Trevor knows that this is not a popular question to ask, not a popular view to take. And when I suggest that he would be pilloried for heading down that track, he doesn't step back from the argument and says that he is prepared to do that, and engage with the medical community over the issue.
"I've written to the New Zealand Medical Journal saying... just look at this data. We wouldn't start doing other public health screening on this shaky level of evidence."
"This is the paradox," he continues. "Prostate screening, for example, is discouraged by the same health department, yet many of the arguments against prostate screening apply equally to breast screening."
On the subject of young women having mammograms, Trevor points out that for every young woman with breast cancer (only about 2% of the total number with breast cancer are less than 30 years old) there is a woman with lymphoma, osteosarcoma, etc., and we are not screening for those.
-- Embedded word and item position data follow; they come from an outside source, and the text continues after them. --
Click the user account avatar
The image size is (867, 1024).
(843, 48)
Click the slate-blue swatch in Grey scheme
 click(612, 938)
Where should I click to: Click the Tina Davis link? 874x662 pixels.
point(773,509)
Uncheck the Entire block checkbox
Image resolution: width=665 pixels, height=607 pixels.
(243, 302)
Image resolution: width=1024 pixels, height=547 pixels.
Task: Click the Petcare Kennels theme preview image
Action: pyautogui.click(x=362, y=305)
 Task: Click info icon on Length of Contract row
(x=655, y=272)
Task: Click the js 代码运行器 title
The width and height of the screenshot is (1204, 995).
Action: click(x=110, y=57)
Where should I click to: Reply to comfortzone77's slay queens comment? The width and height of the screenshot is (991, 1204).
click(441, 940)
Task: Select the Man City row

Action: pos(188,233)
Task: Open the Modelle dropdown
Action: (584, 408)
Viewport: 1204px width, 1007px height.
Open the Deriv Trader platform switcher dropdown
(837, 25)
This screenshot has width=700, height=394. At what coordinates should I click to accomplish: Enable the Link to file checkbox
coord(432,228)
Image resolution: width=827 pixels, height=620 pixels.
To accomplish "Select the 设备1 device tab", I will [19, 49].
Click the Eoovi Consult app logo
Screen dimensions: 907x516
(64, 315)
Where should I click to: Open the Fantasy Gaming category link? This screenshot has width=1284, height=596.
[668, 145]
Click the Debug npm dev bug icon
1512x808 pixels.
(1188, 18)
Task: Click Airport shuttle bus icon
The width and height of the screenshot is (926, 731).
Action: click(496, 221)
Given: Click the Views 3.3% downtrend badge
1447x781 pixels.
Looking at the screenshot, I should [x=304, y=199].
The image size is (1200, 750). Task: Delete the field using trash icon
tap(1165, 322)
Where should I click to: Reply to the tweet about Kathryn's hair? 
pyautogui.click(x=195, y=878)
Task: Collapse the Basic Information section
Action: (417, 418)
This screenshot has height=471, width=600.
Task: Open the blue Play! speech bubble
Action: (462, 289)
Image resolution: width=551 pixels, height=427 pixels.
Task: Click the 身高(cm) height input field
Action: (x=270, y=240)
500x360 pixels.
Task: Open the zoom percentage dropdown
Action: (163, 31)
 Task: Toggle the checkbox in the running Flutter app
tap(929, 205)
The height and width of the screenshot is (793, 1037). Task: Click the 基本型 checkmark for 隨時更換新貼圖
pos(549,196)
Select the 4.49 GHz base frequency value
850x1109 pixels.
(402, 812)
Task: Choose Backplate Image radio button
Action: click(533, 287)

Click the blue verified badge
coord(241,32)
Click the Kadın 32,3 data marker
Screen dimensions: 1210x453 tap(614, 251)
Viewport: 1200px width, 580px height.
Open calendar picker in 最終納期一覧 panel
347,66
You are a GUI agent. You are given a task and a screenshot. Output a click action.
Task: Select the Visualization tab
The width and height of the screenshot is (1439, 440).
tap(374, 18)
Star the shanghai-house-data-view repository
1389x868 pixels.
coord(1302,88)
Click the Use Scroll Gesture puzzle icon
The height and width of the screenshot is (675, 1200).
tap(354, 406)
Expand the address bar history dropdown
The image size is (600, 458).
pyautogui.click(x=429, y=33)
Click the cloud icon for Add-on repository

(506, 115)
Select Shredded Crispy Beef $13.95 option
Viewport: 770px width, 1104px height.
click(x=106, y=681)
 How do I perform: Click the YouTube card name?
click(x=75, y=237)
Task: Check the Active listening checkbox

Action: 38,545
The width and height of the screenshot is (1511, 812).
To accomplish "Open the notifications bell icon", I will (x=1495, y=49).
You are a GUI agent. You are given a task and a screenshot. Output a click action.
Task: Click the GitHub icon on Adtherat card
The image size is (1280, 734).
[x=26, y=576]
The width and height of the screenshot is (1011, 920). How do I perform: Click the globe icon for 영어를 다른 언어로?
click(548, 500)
Yes cancer is tragic, but screening everyone is not the solution.
While he is clear that screening mammography is not a solution for young women, he is keen that they should get the message that if you find a lump, or have other symptoms, go and get it properly checked.
"There are a whole lot of things that you can do to reduce your long term risk of getting breast cancer. Which, of course, spills over into all the other diseases [cardiovascular disease, diabetes] as well. So you are getting an exponential benefit from your prevention measures; it's not breast cancer specific."
Clearly Trevor is horrified by some of the claims in the breast cancer information provided to women...
"It says in those pamphlets: 'Unfortunately, there is little that women can do to reduce their risk of cancer...' This is the other problem with the campaigns."
He is emphatic: "There are things that you can do, that not only reduce your risk of breast cancer but a whole host of other, equally life threatening diseases."
Trevor rates diet as one of the biggest things which contribute to disease, including cancer. "When you actually sit and talk to people about what they eat and how they eat, you realise how little attention we pay to such a fundamental thing as what you put inside you. Compare that to the effort we make to... go and have mammograms, for example."
A one off mammogram every two years takes less effort than addressing what you eat every day of your life. But it doesn't have to be too complicated or onerous:
"Just eating less and exercising more would be a jolly good start for most people," he says. "Then we can start looking at things like anti-oxidants, selenium, folic acid, etc."
Smoking is another concern:
"I saw a woman come in for a mammogram and she was so stressed that she stood out side having a cigarette." He laughs at the irony. "You know this message is not getting through. Throw your cigarettes away and don't come for a mammogram because that will do you much more good than smoking and having a mammogram."
"These are things that can be tackled. To have any message suggest that there is nothing much you can do for your health, other than go and have a whole lot of tests. It's shocking. To me it's a failure of the medical system. And I really feel very strongly about it."
Ahh. That's what we need. People who feel strongly about things who are prepared to stand up and say so, people who are not afraid to challenge the sacred cows of medicine. Passion and sense.